(Beginning of MATERIAL PROVIDED)

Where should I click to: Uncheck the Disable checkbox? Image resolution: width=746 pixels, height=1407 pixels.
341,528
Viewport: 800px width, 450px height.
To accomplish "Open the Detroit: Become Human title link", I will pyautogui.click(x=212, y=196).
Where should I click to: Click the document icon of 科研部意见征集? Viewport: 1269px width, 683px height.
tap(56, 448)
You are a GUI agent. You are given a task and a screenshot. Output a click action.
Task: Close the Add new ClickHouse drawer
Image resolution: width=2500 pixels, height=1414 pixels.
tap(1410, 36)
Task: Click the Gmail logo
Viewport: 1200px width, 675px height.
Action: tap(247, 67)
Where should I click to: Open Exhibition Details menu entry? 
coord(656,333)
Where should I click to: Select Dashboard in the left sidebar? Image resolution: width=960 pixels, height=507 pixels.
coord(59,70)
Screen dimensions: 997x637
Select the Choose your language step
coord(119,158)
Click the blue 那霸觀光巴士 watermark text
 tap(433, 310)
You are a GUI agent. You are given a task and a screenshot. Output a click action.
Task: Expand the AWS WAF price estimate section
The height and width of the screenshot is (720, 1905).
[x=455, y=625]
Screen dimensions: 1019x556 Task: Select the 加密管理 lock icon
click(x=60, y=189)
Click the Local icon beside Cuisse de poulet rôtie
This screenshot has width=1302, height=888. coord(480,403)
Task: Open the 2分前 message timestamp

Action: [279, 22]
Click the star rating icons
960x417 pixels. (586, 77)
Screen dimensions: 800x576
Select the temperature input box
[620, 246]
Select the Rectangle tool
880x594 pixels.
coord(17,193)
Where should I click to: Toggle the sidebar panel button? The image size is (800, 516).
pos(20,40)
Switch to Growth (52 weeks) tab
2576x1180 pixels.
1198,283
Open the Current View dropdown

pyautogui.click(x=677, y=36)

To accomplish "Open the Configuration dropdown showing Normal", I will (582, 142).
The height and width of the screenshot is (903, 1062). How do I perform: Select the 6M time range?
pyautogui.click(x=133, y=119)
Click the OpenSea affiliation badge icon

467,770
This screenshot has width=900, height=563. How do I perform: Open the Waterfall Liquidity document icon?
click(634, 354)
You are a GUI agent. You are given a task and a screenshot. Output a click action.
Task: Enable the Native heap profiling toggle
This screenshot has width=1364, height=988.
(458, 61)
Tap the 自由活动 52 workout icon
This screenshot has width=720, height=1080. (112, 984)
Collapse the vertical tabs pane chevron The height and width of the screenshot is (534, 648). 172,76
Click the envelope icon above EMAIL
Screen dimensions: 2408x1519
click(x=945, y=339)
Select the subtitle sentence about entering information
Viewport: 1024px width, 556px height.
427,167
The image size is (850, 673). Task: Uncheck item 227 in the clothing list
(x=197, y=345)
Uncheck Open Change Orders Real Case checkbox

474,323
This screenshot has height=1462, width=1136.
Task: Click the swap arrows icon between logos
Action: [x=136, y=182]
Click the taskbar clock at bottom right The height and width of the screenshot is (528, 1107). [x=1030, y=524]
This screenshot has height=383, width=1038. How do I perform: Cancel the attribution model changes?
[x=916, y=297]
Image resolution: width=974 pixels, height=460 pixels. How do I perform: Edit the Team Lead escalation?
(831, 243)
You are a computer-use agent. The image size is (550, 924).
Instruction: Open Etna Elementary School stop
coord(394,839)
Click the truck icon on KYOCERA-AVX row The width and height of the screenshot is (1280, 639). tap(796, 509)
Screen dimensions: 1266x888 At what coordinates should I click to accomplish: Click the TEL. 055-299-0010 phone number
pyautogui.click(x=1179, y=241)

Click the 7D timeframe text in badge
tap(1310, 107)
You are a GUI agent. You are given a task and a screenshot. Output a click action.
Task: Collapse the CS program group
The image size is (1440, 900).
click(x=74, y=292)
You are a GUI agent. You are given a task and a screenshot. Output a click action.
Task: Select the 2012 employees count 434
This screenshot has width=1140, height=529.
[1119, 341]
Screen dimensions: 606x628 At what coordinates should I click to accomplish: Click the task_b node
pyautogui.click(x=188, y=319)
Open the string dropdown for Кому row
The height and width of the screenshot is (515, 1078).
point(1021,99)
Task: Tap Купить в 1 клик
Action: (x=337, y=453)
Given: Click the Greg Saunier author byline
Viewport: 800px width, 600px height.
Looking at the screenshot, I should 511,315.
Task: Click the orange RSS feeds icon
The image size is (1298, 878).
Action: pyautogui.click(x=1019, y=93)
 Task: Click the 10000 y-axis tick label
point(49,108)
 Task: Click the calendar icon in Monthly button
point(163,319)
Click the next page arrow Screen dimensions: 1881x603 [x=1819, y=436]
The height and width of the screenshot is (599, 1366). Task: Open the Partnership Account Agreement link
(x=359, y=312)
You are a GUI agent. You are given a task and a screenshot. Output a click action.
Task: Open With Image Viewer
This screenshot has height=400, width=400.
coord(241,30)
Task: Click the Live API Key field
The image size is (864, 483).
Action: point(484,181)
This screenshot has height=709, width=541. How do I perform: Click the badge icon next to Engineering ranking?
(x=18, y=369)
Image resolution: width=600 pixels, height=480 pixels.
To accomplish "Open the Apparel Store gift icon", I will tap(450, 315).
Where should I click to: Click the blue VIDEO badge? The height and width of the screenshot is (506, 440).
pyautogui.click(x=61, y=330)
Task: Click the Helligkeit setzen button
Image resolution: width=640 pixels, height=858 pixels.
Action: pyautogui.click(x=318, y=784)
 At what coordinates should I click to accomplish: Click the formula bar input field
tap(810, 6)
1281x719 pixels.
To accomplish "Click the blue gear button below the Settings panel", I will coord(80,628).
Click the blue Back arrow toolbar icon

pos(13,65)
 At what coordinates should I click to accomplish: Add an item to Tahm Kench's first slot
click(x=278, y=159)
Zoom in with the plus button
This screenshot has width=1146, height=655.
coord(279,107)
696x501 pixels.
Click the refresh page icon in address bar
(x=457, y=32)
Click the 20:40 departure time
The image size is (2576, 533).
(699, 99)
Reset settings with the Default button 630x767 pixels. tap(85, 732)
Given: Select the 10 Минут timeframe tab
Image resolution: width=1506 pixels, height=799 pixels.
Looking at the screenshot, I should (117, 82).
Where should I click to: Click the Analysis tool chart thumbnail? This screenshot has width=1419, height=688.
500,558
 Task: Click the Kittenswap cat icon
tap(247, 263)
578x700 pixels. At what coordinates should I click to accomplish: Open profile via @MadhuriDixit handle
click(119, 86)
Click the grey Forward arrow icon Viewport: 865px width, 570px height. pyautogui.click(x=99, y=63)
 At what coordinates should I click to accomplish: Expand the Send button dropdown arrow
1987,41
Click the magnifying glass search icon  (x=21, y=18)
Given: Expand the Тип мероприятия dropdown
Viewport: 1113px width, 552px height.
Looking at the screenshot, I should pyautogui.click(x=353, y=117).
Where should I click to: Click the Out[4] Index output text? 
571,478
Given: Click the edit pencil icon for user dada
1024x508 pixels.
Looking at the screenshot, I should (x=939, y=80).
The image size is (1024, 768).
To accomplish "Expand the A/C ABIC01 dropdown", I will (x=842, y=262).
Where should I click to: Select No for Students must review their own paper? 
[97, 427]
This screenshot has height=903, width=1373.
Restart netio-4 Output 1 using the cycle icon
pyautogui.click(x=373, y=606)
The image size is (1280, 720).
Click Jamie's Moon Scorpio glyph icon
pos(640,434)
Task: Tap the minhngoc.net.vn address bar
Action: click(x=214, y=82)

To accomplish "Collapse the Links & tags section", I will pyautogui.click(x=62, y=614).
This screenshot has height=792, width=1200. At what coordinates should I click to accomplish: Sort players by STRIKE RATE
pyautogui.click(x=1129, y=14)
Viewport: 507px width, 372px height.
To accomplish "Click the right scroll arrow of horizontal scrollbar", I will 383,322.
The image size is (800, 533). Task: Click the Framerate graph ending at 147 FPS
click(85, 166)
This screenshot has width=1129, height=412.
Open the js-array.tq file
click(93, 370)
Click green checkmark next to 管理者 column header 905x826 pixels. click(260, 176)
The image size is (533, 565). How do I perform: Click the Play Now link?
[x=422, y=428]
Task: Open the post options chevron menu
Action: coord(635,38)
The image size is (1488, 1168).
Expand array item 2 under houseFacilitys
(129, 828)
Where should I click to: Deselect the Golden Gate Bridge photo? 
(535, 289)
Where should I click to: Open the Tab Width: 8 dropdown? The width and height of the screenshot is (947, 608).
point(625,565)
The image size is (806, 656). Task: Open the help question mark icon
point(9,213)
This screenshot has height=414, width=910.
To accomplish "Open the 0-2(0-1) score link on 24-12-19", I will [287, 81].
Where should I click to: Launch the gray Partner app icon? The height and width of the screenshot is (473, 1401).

(End of MATERIAL PROVIDED)

== TASK STATEMENT ==
The lines needed run from the first line of the data through the line containing "Screen dimensions: 997x637"; give them again exactly and nothing else.

== ANSWER TO THIS PROBLEM ==
Where should I click to: Uncheck the Disable checkbox? Image resolution: width=746 pixels, height=1407 pixels.
341,528
Viewport: 800px width, 450px height.
To accomplish "Open the Detroit: Become Human title link", I will pyautogui.click(x=212, y=196).
Where should I click to: Click the document icon of 科研部意见征集? Viewport: 1269px width, 683px height.
tap(56, 448)
You are a GUI agent. You are given a task and a screenshot. Output a click action.
Task: Close the Add new ClickHouse drawer
Image resolution: width=2500 pixels, height=1414 pixels.
tap(1410, 36)
Task: Click the Gmail logo
Viewport: 1200px width, 675px height.
Action: tap(247, 67)
Where should I click to: Open Exhibition Details menu entry? 
coord(656,333)
Where should I click to: Select Dashboard in the left sidebar? Image resolution: width=960 pixels, height=507 pixels.
coord(59,70)
Screen dimensions: 997x637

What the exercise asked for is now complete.